[Passage provided]
Location
- Canterbury Road, Kirwan, Townsville, Queensland Australia 19°18′53.54″S 146°43′03.72″E﻿ / ﻿19.3148722°S 146.7177000°E

Information
- Type: Independent co-educational primary and high day school
- Religious affiliation: Diocese of Townsville
- Denomination: Roman Catholic
- Established: 1979; 47 years ago
- Principal: Candi Dempster
- Enrolment: Approx. 1990
- Website: www.ryan.catholic.edu.au

= Ryan Catholic College =

Ryan Catholic College is a combined, co-educational, primary and secondary school in what is now the City of Townsville, Queensland, Australia. It was established by the Roman Catholic Diocese of Townsville in 1979. Ryan is the largest catholic school in Townsville.

It currently has over 1900 enrolments and employs approximately 200 teachers. Ryan Catholic College has 2 campuses with a junior school on the smaller campus, with the middle and senior schools located on the main (Ryan) campus.

[Entries shown]
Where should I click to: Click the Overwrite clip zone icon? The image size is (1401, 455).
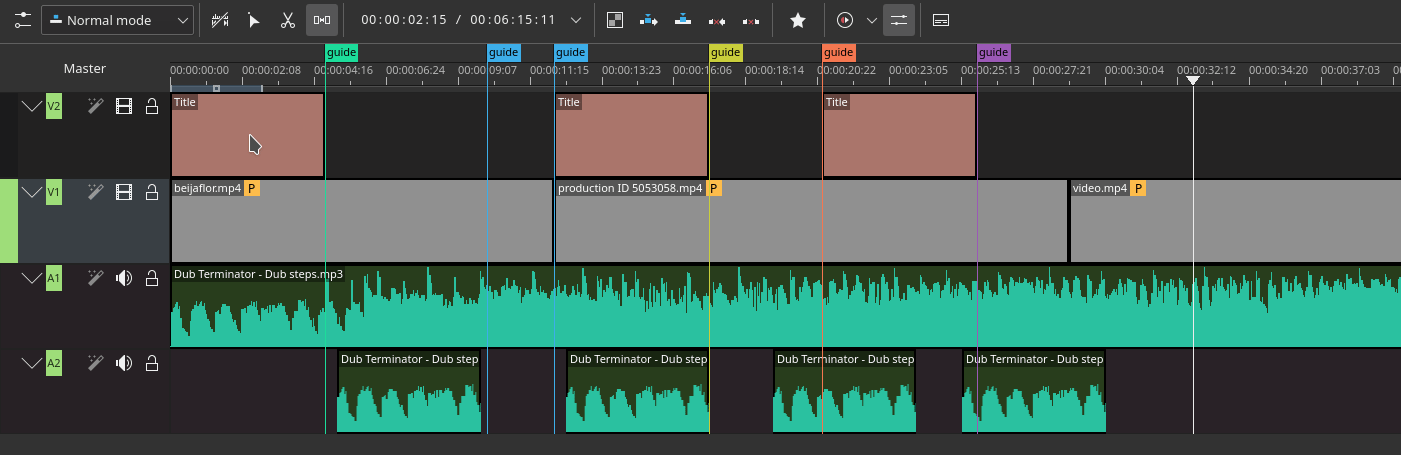click(x=683, y=20)

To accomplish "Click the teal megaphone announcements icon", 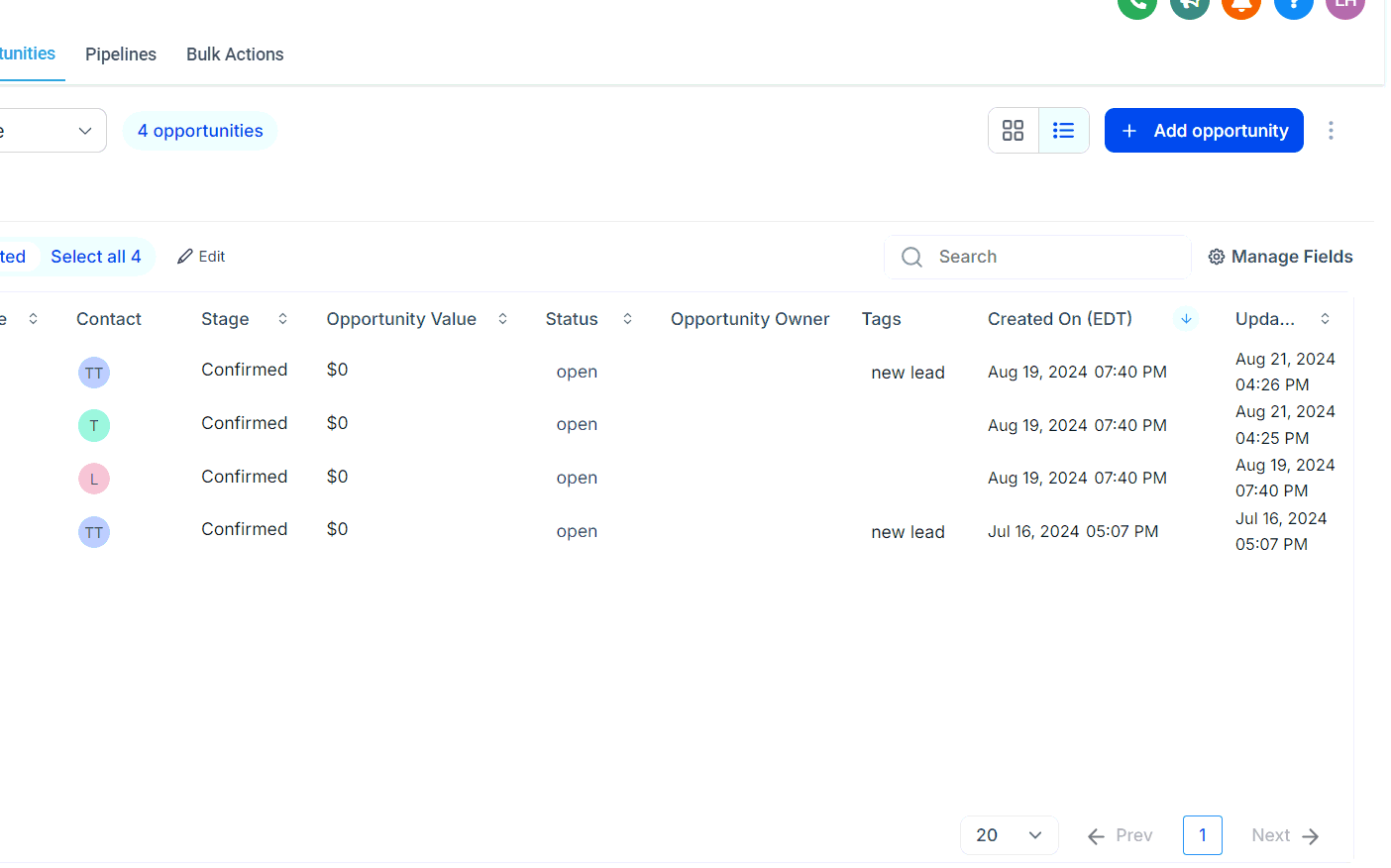I will pos(1189,6).
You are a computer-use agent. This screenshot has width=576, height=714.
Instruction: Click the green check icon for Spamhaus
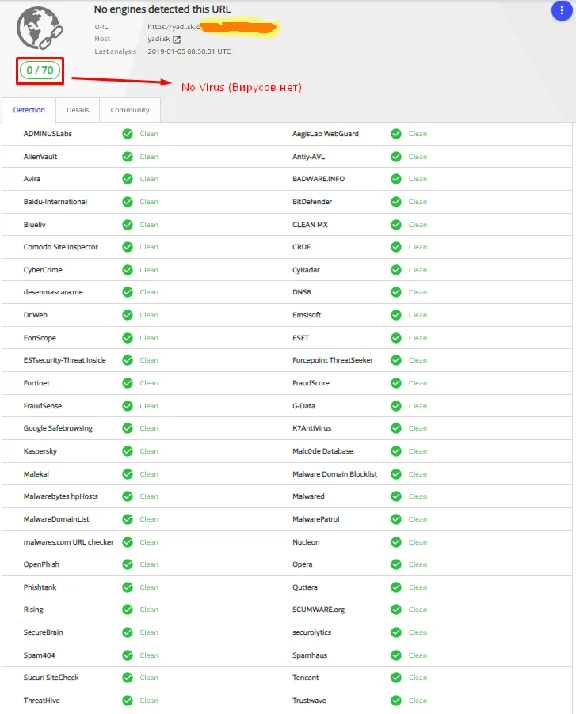[x=396, y=655]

[Given problem]
In the text about Ryan Catholic College, on which campus are the middle and senior schools located?

[Task solution]
They are on the main (Ryan) campus.